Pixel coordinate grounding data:
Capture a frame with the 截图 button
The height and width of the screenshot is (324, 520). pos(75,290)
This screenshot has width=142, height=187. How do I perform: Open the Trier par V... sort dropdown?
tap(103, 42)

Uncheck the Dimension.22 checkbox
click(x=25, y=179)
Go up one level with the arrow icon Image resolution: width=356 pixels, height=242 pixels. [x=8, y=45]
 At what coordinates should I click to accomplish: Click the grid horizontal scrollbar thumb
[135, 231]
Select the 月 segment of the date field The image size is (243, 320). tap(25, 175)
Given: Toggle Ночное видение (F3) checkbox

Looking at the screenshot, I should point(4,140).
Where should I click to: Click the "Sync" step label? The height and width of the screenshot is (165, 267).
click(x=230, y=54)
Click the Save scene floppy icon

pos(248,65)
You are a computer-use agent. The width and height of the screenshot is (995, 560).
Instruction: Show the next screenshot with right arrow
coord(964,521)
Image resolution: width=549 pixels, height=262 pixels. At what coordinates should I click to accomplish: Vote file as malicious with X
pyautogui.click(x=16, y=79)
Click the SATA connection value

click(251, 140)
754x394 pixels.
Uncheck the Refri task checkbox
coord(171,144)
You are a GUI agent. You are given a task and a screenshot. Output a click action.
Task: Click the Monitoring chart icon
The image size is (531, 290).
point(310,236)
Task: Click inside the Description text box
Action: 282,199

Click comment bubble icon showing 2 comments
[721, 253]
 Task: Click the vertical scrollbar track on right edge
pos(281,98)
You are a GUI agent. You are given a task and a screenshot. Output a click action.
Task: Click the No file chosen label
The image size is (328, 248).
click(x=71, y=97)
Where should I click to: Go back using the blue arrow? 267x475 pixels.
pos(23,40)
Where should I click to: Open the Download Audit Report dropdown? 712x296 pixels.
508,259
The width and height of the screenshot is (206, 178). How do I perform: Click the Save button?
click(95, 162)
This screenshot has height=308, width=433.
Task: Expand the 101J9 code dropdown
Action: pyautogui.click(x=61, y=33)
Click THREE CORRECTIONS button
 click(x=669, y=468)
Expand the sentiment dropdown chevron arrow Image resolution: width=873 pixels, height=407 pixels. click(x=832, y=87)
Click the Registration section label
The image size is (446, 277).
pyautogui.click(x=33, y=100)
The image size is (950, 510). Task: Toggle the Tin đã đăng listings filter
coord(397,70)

# About this exercise
Print each entry exactly as it was written.

# Solution below
Capture a frame with the 截图 button
The height and width of the screenshot is (324, 520). pos(75,290)
This screenshot has width=142, height=187. How do I perform: Open the Trier par V... sort dropdown?
tap(103, 42)

Uncheck the Dimension.22 checkbox
click(x=25, y=179)
Go up one level with the arrow icon Image resolution: width=356 pixels, height=242 pixels. [x=8, y=45]
 At what coordinates should I click to accomplish: Click the grid horizontal scrollbar thumb
[135, 231]
Select the 月 segment of the date field The image size is (243, 320). tap(25, 175)
Given: Toggle Ночное видение (F3) checkbox

Looking at the screenshot, I should point(4,140).
Where should I click to: Click the "Sync" step label? The height and width of the screenshot is (165, 267).
click(x=230, y=54)
Click the Save scene floppy icon

pos(248,65)
You are a computer-use agent. The width and height of the screenshot is (995, 560).
Instruction: Show the next screenshot with right arrow
coord(964,521)
Image resolution: width=549 pixels, height=262 pixels. At what coordinates should I click to accomplish: Vote file as malicious with X
pyautogui.click(x=16, y=79)
Click the SATA connection value

click(251, 140)
754x394 pixels.
Uncheck the Refri task checkbox
coord(171,144)
You are a GUI agent. You are given a task and a screenshot. Output a click action.
Task: Click the Monitoring chart icon
The image size is (531, 290).
point(310,236)
Task: Click inside the Description text box
Action: 282,199

Click comment bubble icon showing 2 comments
[721, 253]
 Task: Click the vertical scrollbar track on right edge
pos(281,98)
You are a GUI agent. You are given a task and a screenshot. Output a click action.
Task: Click the No file chosen label
The image size is (328, 248).
click(x=71, y=97)
Where should I click to: Go back using the blue arrow? 267x475 pixels.
pos(23,40)
Where should I click to: Open the Download Audit Report dropdown? 712x296 pixels.
508,259
The width and height of the screenshot is (206, 178). How do I perform: Click the Save button?
click(95, 162)
This screenshot has height=308, width=433.
Task: Expand the 101J9 code dropdown
Action: pyautogui.click(x=61, y=33)
Click THREE CORRECTIONS button
 click(x=669, y=468)
Expand the sentiment dropdown chevron arrow Image resolution: width=873 pixels, height=407 pixels. click(x=832, y=87)
Click the Registration section label
The image size is (446, 277).
pyautogui.click(x=33, y=100)
The image size is (950, 510). Task: Toggle the Tin đã đăng listings filter
coord(397,70)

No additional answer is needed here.